Neste caso, os brasileiros se acostumaram mal com essa ideia equivocada de "médium" que deveria ser chamada de anti-médium. O "médium" que se acha o centro das atenções, vira alvo de controvérsias desnecessárias porque seus partidários querem impor esse ídolo religioso como o foco maior das temáticas espíritas, o "médium" que deixa de ser o canal de um processo comunicativo para ser ele mesmo o emissor.

Isso se dá não só porque a "psicografia" de Chico Xavier apresenta aspectos de trabalho fake. Se dá, também, porque ele se torna a "grife", a pessoa não vai mais procurar um contato com um morto, usa o "médium" mais badalado para tal tarefa, o foco acaba sendo mais o "médium" do que o "morto", porque este pode aparecer de qualquer forma, até mesmo contradizendo seus aspectos pessoais.
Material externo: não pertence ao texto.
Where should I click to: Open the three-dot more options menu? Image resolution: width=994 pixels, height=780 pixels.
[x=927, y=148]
Os seguidores de Chico Xavier, verdadeiros malabaristas discursivos, possuem na ponta da língua qualquer desculpa, por mais idiota que seja, para justificar qualquer irregularidade.
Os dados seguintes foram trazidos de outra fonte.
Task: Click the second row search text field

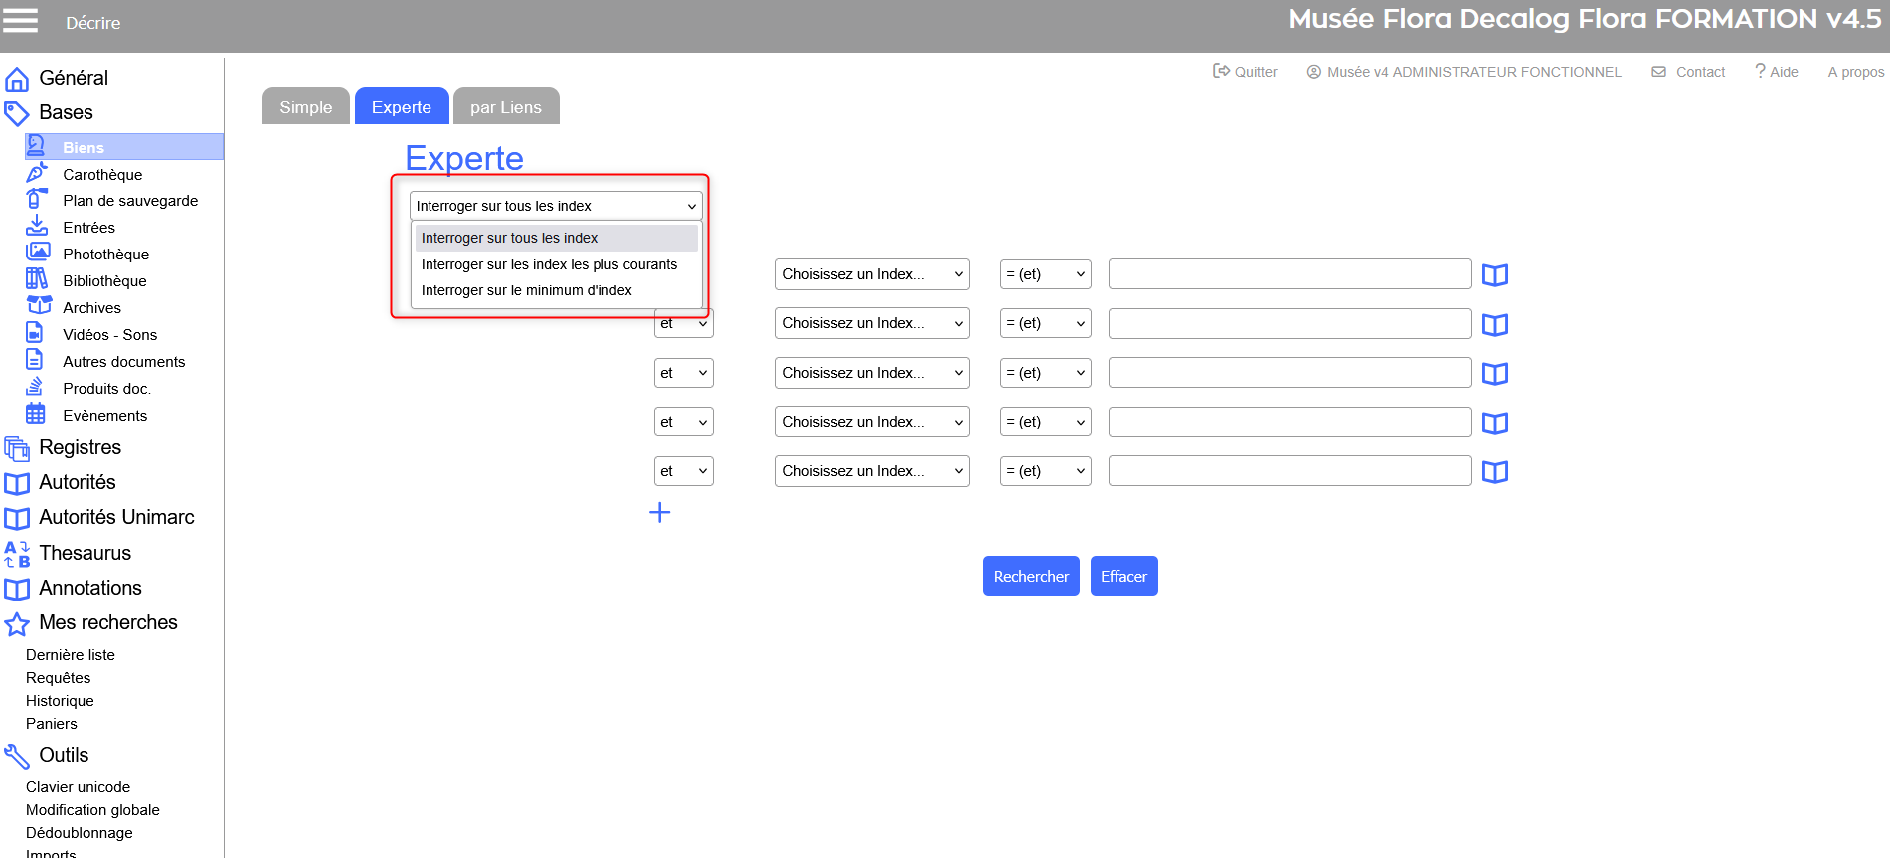Action: click(x=1289, y=323)
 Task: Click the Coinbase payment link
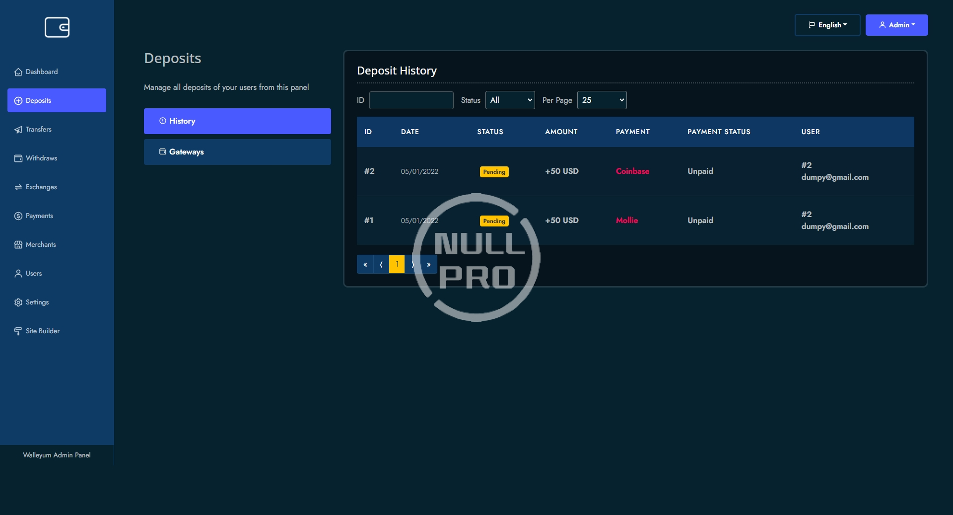pos(632,171)
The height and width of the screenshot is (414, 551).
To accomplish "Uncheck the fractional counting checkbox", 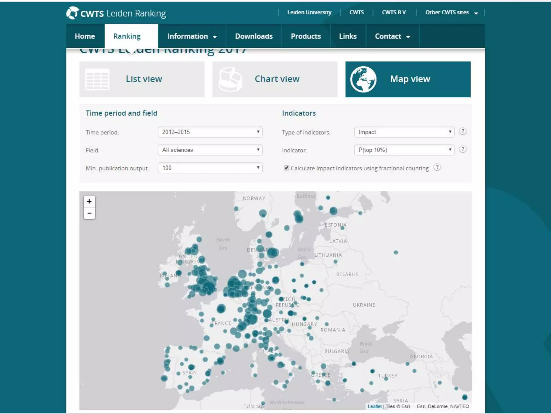I will point(287,168).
A situação ficou aberrante de tal forma que, no Brasil, há a aberração dos "donos dos mortos". A partir de Chico Xavier, cada morto, aos olhos dos brasileiros, passou a ter um "médium de estimação". Alega-se até que tal condição é feita porque "é necessário um médium gabaritado que seja capaz de receber tal espírito".
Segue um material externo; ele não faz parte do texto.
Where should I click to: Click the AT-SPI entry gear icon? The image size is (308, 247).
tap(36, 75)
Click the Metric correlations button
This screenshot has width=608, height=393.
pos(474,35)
O grande problema é: que "médium" tem condição de receber tal espírito? Isso não é uma "carteirada"? O prestígio religioso é uma grande ilusão, feita por paixões terrenas tão iguais ou até mais perigosas do que muitas paixões do dinheiro, das drogas e do sexo. A pretensão de certos supostos iluminados em "encurtar o caminho para Deus" não é um tipo de ganância, motivado por paixões religiosas e supondo a garantia de futuras riquezas no além?

Allan Kardec, em O Evangelho Segundo o Espiritismo, no segmento II, A Autoridade da Doutrina Espírita, escreveu um texto muito esclarecedor sobre o Controle Universal do Ensino dos Espíritos, cuja sigla, C. U. E. E., traz uma piada entre os críticos da deturpação espírita, que dizem que a sigla foi acolhida pelo "movimento espírita" pela metade, fazendo o trocadilho da expressão popular equivalente ao ânus do corpo humano.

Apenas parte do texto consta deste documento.